Dutch Second Chamber deputies Peter Kwint (SP) and Harry van der Molen (CDA) have called on the Education Ministry to limit the number of people admitted in the country for studying purposes as higher education is becoming less accessible to locals and its quality is being threatened, writes the Parool.
The petitioners note that “after years of consultations, no solution has been found” to the mounting problems in the higher education. Dutch universities and political parties have been sounding alarm about growing internationalization of academic education for some time now. International students bring in money, which impelled many educational institutions to actively recruit students abroad. On the other hand, the government contribution per student decreased from €20,000 in 2000 to €15,000 in 2020, making foreign students a lucrative means for universities to generate income.
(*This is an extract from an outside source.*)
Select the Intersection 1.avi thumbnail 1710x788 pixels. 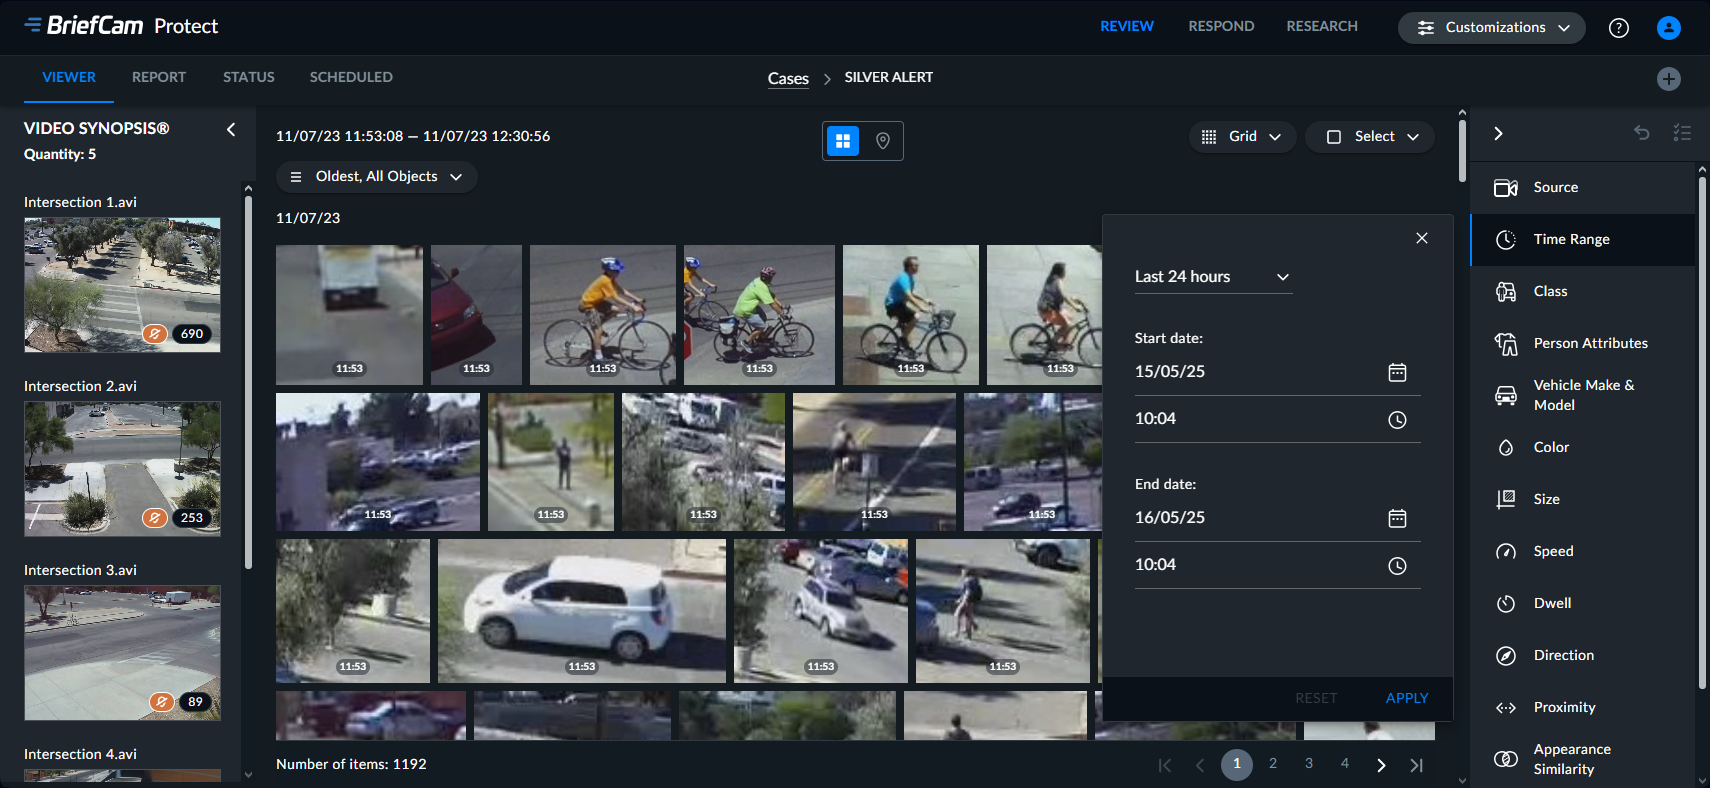(122, 285)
But the downside of the increased internationalization is that it “increases the pressure on the education system,” as there is a shortage of study facilities, and the workload for academic staff has been “unacceptably high” for years.
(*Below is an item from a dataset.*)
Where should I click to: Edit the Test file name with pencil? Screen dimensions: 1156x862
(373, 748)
In addition to the cost to Dutch universities, however, any plans to curb foreign student numbers will lead to concerns over the demand for graduate employees as the number of local students declines. International students help ensure Dutch campuses provide a vibrant and diverse environment for young people to learn and compete in.
International students make up over 23 percent of the country’s overall student population. Most applications for study purposes in the Netherlands are filed by students from China, India, the US, Turkey, and Indonesia.